I jogged some of the less rocky sections of trail on the way down, and started to hit the familiar landmarks- the two places where water runs over the trail, the creek crossing, the sign in. Finally I could see and hear the occasional car below me on 285. And finally I found myself on the last few switchbacks above the trail head.
I got back to the car at 11:45 pm. I'd left the car at 5:45 am. And now, there was the matter of the hour and a half drive back home. It took me a few minutes to get situated, and I started the drive at midnight. By the time I got home, I'd been awake for 22 hours straight, and had hiked for 18 of those hours.
I guess I can consider this day, October 24, 2016, as seized.
As you can imagine, this hike is not for the faint of heart. I am sure some ultra runner could come along and pop this day off in 6 hours or less. A good thing for the rest of us normal people out there is the ability to camp in the area, thus this loop could easily be split into two or more days. I think that would be quite fun to do, as the scenery is romantic, the night sky would be enchanting, and you're virtually guaranteed to not run into another person.
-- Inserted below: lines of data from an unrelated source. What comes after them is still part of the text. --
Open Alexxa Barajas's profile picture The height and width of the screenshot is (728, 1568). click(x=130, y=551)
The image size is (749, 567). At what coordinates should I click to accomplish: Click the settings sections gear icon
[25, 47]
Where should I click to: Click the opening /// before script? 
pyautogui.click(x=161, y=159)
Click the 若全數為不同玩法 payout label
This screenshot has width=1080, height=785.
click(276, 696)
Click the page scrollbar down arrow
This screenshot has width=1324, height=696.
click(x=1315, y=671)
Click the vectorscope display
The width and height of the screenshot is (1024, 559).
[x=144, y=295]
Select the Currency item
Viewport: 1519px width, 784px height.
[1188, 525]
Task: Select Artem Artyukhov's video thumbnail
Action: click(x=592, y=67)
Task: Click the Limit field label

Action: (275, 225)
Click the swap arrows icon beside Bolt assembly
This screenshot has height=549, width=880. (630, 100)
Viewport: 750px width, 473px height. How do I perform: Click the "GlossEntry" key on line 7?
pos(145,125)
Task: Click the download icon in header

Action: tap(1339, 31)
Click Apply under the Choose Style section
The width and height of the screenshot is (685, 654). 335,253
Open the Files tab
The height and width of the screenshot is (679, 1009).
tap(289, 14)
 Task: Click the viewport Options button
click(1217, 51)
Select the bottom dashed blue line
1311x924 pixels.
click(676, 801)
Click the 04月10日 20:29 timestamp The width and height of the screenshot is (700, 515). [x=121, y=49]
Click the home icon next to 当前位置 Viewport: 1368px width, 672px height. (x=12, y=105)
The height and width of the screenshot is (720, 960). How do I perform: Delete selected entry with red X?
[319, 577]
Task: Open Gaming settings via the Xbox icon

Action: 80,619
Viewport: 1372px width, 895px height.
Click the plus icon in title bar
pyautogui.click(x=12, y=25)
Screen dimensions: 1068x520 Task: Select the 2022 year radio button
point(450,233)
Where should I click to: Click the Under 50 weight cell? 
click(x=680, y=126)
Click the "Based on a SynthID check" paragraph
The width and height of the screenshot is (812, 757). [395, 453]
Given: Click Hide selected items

Lost Creek, as always, proved to be a fun place to visit, an enormous place to loose oneself for a day and for part of the night. I look forward to many return trips that will be shorter in length!
Link to hike map/GPX on Caltopo.
A Day in Lost Creek Wilderness (distances as part of the hike):
Foster Benchmark, 11871 feet: 6.4 miles, 3610 foot gain. Second class. Moderate+.
Mount Blaine, 12303 feet: 8.2 miles, 4042 foot gain. Second class. Moderate+
North Twin Cone Peak, 12323 feet: 9.7 miles, 4062 foot gain. Second class. Moderate+.
South Twin Cone Peak, 12340 feet: 11.5 miles, 4079 foot gain. Second class. Moderate+
Kenosha Peak, 12100 feet: 14.7 miles, 3839 foot gain. Second class. Moderate+.
X Prime, 12100 feet: 17.5 miles, 3839 foot gain. Second class. Moderate+.
Peak X, 12429 feet: 18.5 miles, 4168 foot gain. Second class. Moderate+.
Peak Y, 12274 feet: 19.7 miles, 4013 foot gain. Second class. Moderate+.
Peak Z, 12244 feet: 20.6 miles, 3983 foot gain. Third class. Moderate+.
Zephyr, 12067 feet: 21.8 miles, 3806 foot gain. Second class. Moderate+.
Payne Benchmark, 11780 feet: 25.4 miles, 3519 foot gain. Second class. Moderate+.
No Payne, 11789 feet: 27.7 miles, 3528 foot gain. Second class. Moderate+.
Shawnee Peak, 11927 feet: 30.3 miles, 3666 foot gain. Second class. Moderate+.
Platte Peak, 11941 feet: 31.9 miles, 3680 foot gain. Second class. Moderate+.
As a whole, this hike covered 39.27 miles with 10016 feet of elevation gain, with a very short section of third class. Strenuous+.